AVAILABLE DATA section start
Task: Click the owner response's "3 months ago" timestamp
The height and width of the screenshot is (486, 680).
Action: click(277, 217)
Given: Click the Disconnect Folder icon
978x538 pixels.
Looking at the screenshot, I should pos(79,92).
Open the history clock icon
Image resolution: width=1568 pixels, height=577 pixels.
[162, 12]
AVAILABLE DATA section end
AVAILABLE DATA section start
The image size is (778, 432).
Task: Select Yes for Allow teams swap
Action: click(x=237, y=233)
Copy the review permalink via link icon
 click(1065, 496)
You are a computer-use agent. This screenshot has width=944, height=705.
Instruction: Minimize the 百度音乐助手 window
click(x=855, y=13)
AVAILABLE DATA section end
AVAILABLE DATA section start
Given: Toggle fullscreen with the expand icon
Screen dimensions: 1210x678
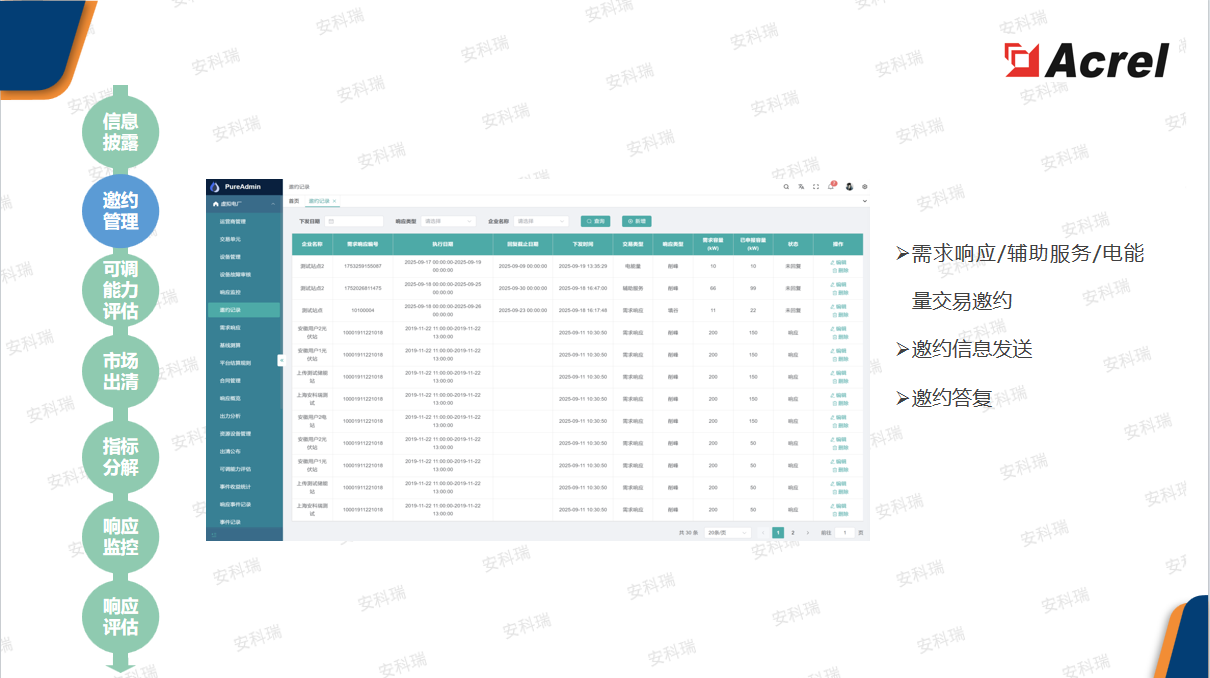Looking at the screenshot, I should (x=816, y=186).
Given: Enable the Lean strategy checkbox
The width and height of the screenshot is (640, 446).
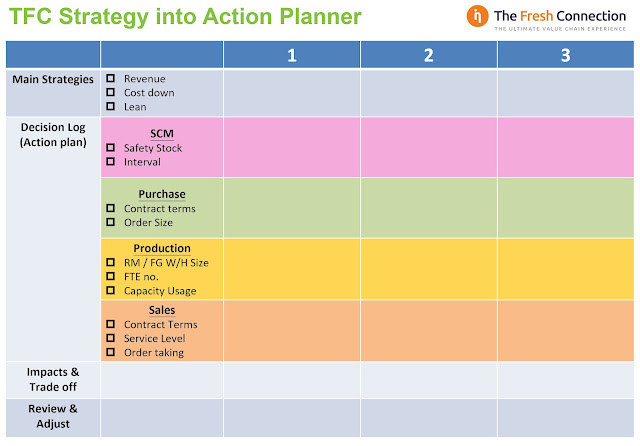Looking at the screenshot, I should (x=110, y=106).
AVAILABLE DATA section end
**TASK TO CARRY OUT**: Could you give the number of lines in the data above that contain the string "Given", with no other words?

**RESPONSE TO THIS TASK**: 3